Er spürt am Telefon förmlich die Angst seiner engen Freunde vor den Raketen-Angriffen: Gedenkstättenfahrer und Israel-Kenner Georg Liebich aus Gladbeck blickt angesichts des sich verschärfenden Konflikts zwischen Israel und Palästinensern besorgt nach Tel Aviv und Jerusalem, wo er die Menschen, die er bei seinen zahlreichen Aufenthalten in Israel kennen- und schätzengelernt hat, aufgewühlt aus der Ferne erlebt. „Das macht schon beklommen, was ich da zu hören bekomme“, berichtet der 62-Jährige der WAZ.
Eine seiner engesten Kontaktpersonen ist Uriel Kashi, der in den vergangenen Jahren stets der Guide in Israel für Liebichs Reisegruppen aus Gladbeck war. „Er lebt mit seiner Familie in Jerusalem, wo der Konflikt entbrannte, sich die Lage seinen Berichten zur Folge derzeit aber wieder etwas beruhigt hat. Seine Kinder konnten sogar normal zur Schule gehen“, erzählt Georg Liebich von dem Gespräch. Die Konfliktregion sei jetzt mehr die Region nördlich des Gaza-Streifens an der Küste entlang. Die Situation in Tel Aviv sei sehr schlimm, habe Kashi berichtet. Dort seien trotz der Abfangbemühungen des israelischen Militärs „sehr viele Raketen eingeschlagen“.

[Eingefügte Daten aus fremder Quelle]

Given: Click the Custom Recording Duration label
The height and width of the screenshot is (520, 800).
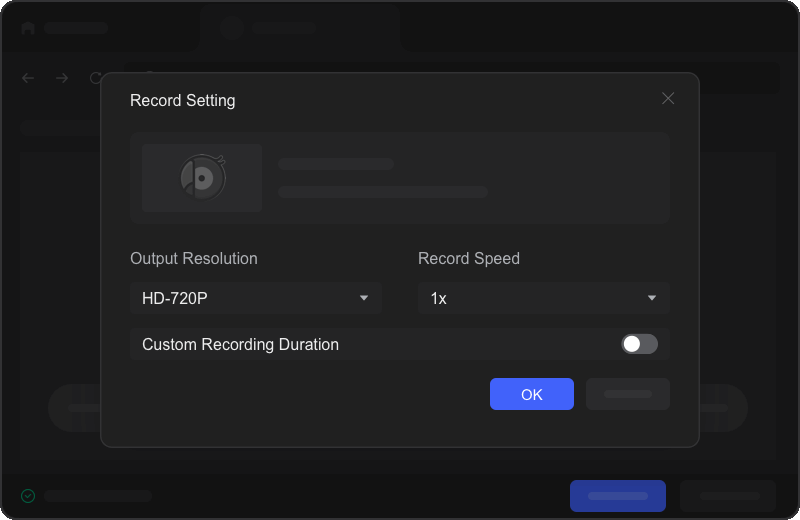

Zwei Tote bei Raketenbeschuss durch die Hamas in Holon nahe Tel Aviv
In Holon, südlich von Tel Aviv, telefonierte Liebich mit der 95-jährigen Batsheva Dagan, die als Holocaust-Zeitzeugin oft Gespräche mit seinen Reisegruppen geführt hat. Sie habe von großer Angst und Sorge berichtet, dass sich die Raketenangriffe aufs ganze Land ausweiten könnten und es zum Krieg kommen könnte. Auch die ebenfalls in Holon lebende Holocaust-Überlebende Herta Goldmann (92) und ihre Familie konnte Liebich erreichen. Sie berichteten von zwei Toten nach Raketenangriffen in Holon.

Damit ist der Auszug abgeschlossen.